Doznawaliście kiedyś
emocji, które uzależniały i sprawiały, że wciąż chcieliście wracać po więcej? Czuliście
się jednocześnie silni i poddani kontroli niewidzialnej siły? Woleliście cierpieć,
niż nie czuć nic?
... jest jak narkotyk, krąży w mojej krwi jeszcze długo po zażyciu. Na każdą kolejną dawkę czekam rozgorączkowana, wchłaniam go najgłębiej, jak mogę, napełniam płuca, wpuszczam do krwioobiegu. Mąci mi myśli, rozpycha się w moim umyśle, każe na siebie czekać zbyt długo.

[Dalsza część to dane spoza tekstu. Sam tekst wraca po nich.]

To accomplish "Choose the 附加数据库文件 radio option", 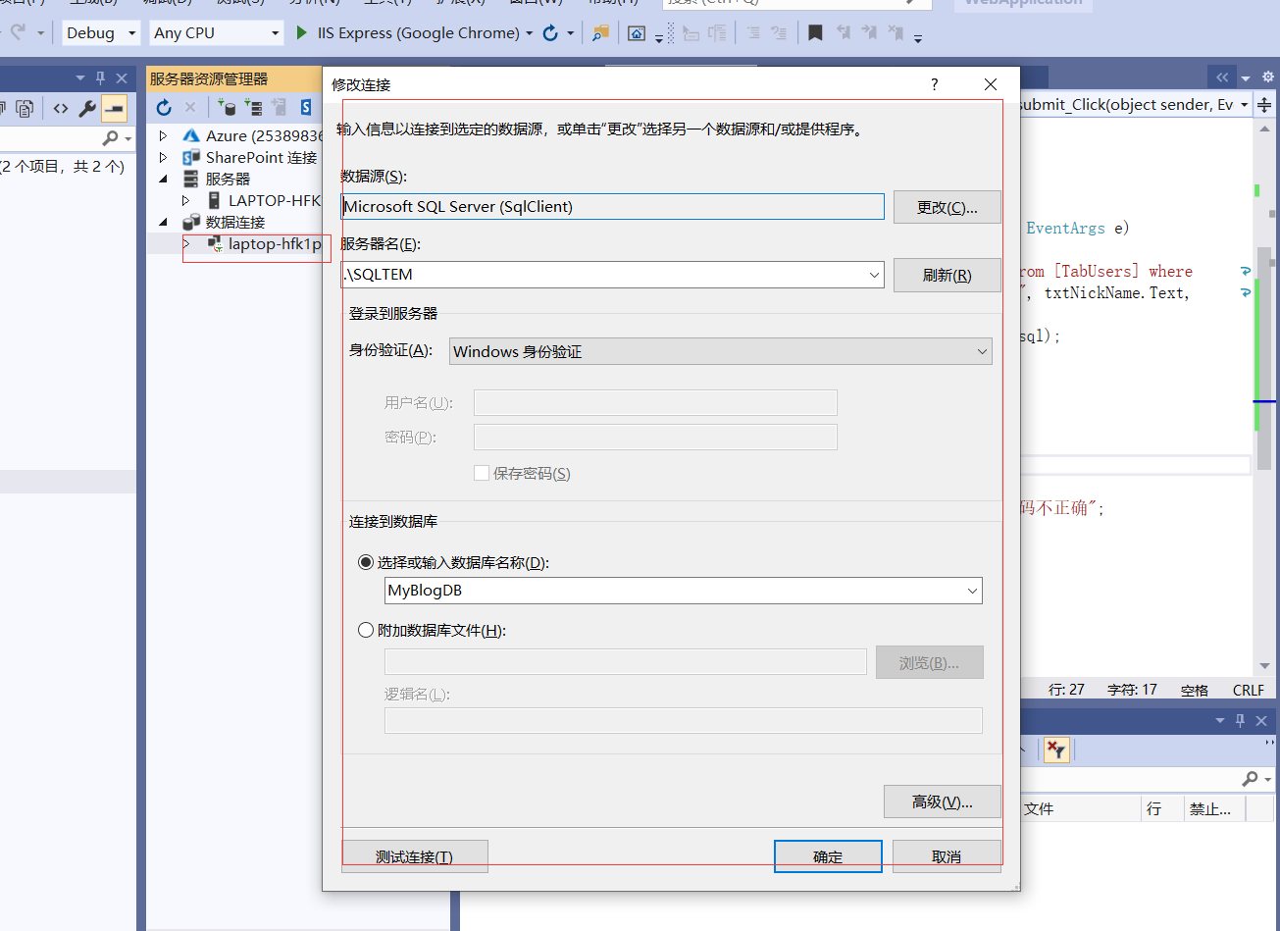I will [366, 630].
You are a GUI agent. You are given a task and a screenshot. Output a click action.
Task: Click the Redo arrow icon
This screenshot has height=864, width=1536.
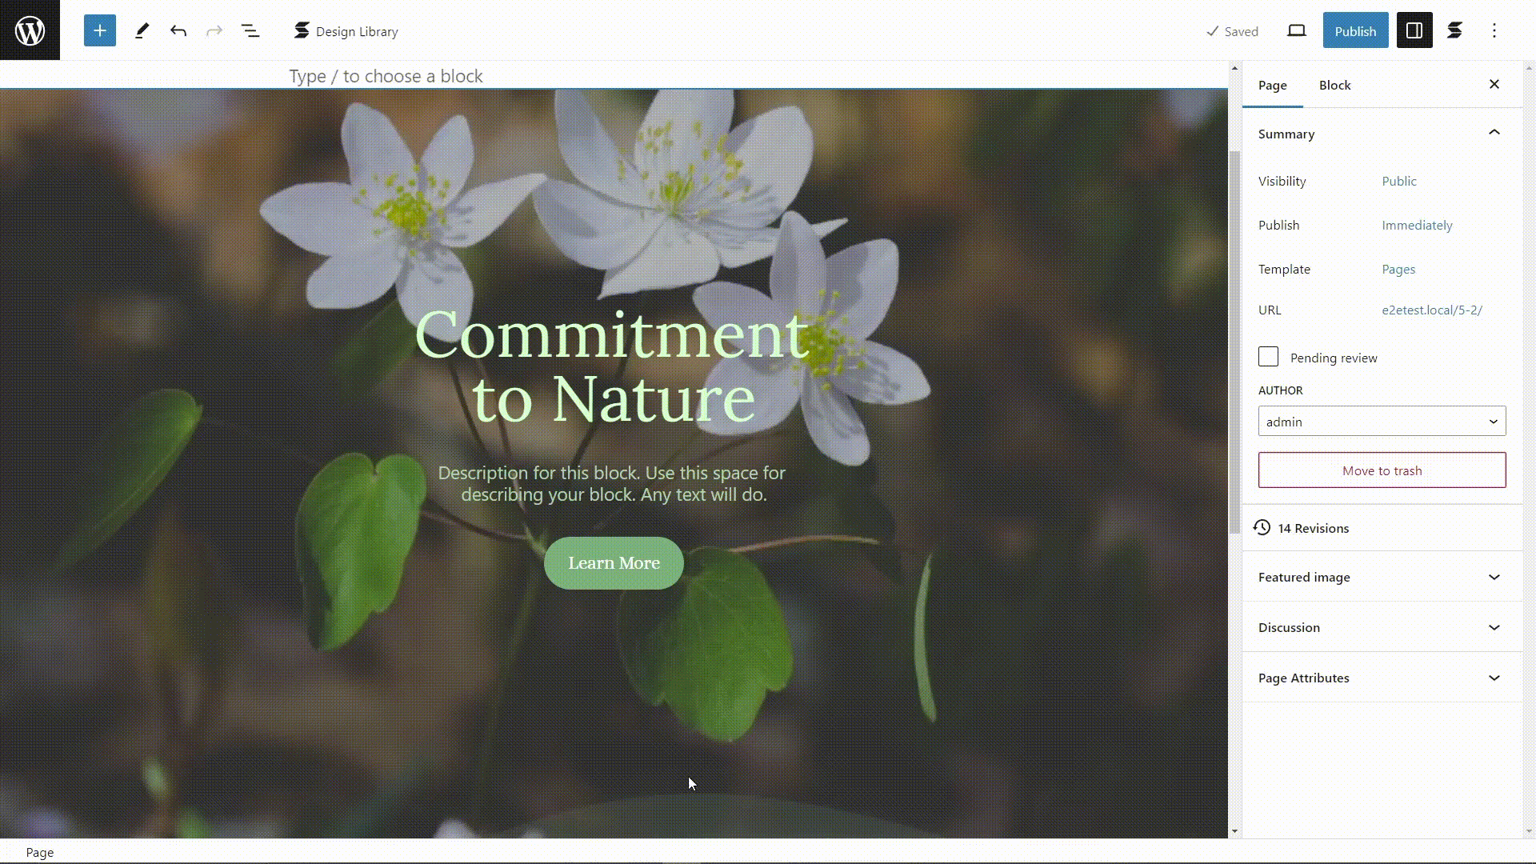point(216,30)
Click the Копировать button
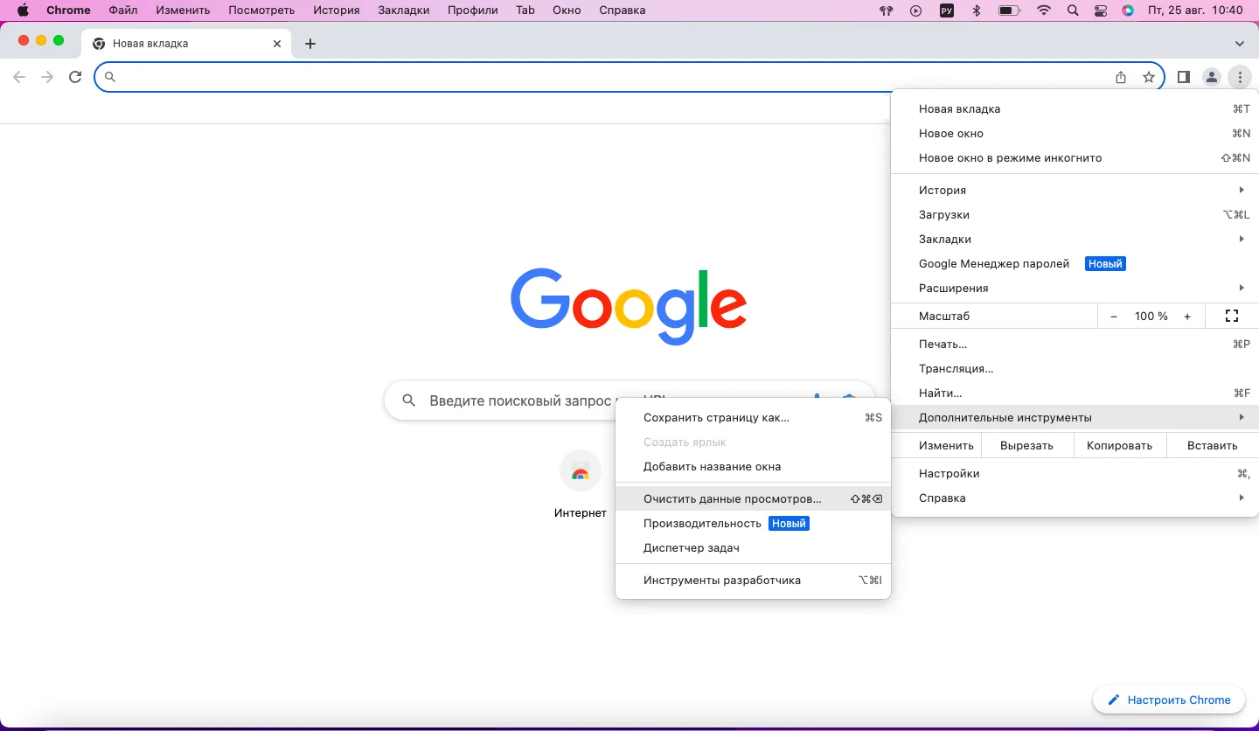The width and height of the screenshot is (1259, 731). coord(1119,445)
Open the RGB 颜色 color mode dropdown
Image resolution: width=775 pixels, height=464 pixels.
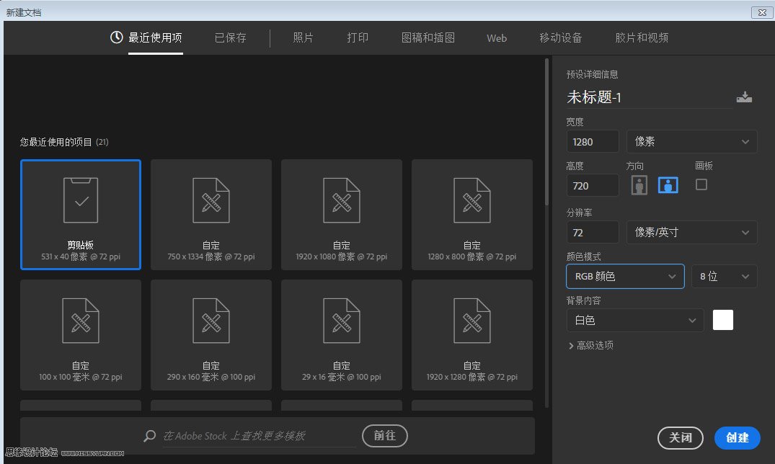pos(624,276)
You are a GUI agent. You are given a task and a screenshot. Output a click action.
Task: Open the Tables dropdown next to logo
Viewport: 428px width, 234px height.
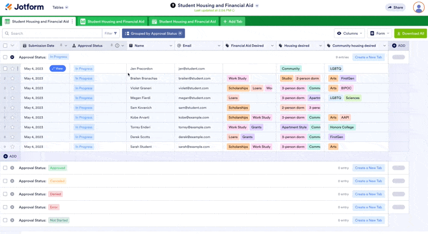(x=60, y=7)
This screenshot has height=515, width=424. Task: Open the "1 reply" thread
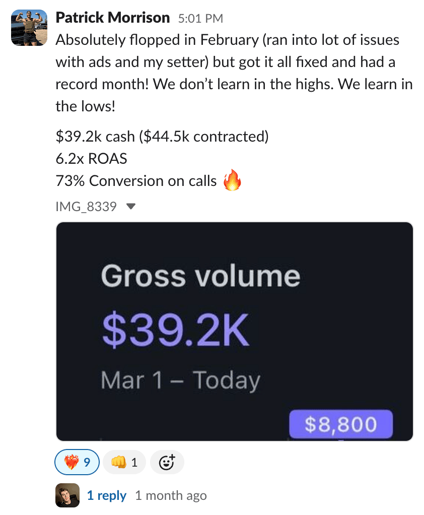pos(106,495)
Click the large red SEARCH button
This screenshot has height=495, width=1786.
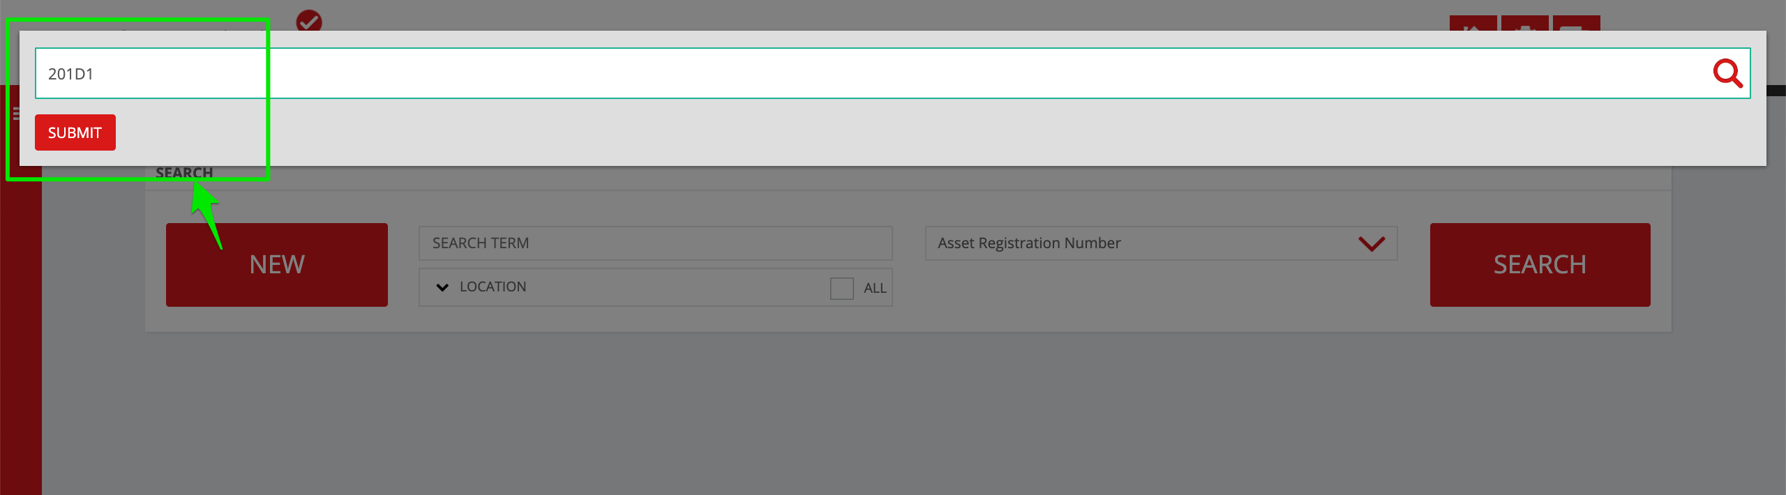(1540, 265)
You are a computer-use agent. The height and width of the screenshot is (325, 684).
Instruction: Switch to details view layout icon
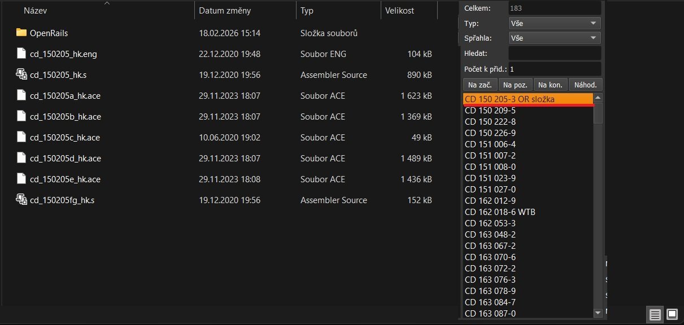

Wiem, że mi szkodzi, ale daję się wciągnąć jeszcze bardziej, pragnę poczuć mocniej. Nie martwię się, że przedawkuję, odważnie zmierzam na sam szczyt. Ale boję się, co zrobię, kiedy go zabraknie, kiedy zniszczy mnie na tyle, że nie będę miała wyjścia i będę musiała go odstawić. Rozkosz okupiona jest lękiem o to, że po każdym uniesieniu trzeba zejść na ziemię. Ale nie chcę się bać, chcę jak najdłużej celebrować ten haj. Instynkt podpowiada, by uciekać, ale spragnione zmysły żądają zaspokojenia.
Daje mi ogromną siłę sprawiając też, że ziemia obsuwa mi się spod nóg. Jestem już cała w jego władaniu, choć wiem, że kiedyś muszę się wyrwać.
Czy warto mieć nadzieję, że toksyczna substancja nie będzie mi już szkodzić, bo stanie się nieodłącznym składnikiem mojej krwi? Czy narkotyk zmieni się w remedium?